Remote control 4.0 for Alto Trevigiano Servizi

 

With the adoption of the remote control system based on SENECA technologies and on the Siemens WinCC OA SCADA, Alto Trevigiano Servizi has created part of its automated infrastructure for the remote management of the production and distribution plants of the integrated water service (SII) with the aim of optimizing the use of resources and constantly improve the quality of service, equipping the plants with both local and distributed intelligence.

The Schievenin Valley in Quero Vas (Belluno - Italy) represents one of the typical hilly situations of the territory managed by Alto Trevigiano Servizi. The choreography of these places, the dispersion of the inhabited area, the water sources, and the relative collection and distribution systems have led to the design of a remote control system with an integrated antenna radio modem operating on a free-use band.

For the Schievenin area, the most complex and ramified, the PLCs installed to manage all the substations on the RS485 bus connected via radio modem and are interconnected to the Scada with the use of the Modbus TCP protocol encapsulated in a VPN (Virtual Private Network).
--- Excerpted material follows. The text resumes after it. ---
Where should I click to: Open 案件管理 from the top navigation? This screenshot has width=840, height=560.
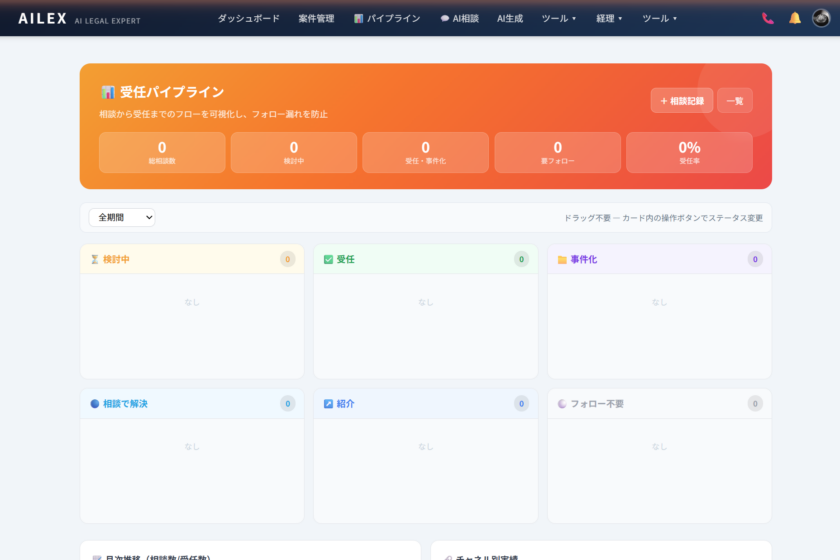pos(316,18)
Fig.1 Map of the Schievenin Valley with geolocation of the radio modems

With the IEC 61131 development environment, the ZPASS2-S PLC has been programmed with specific routines for the management of water meters for the metering and historicization of consumption, management of relays for the loading of remote tanks, management of rain gauges, management of chlorination systems, acquisition of measurements and communication with the SCADA.

 

The integrated solution

The remote control system involved the entire water and sewerage system. In total, more than 3.000 points are managed, distributed over 122 peripheral areas. The choice of monitoring technology fell on LET'S, SENECA's VPN-IoT platform that safely manages predictive maintenance and remote control through both always-on (remote control mode) and on-demand (remote assistance) connections.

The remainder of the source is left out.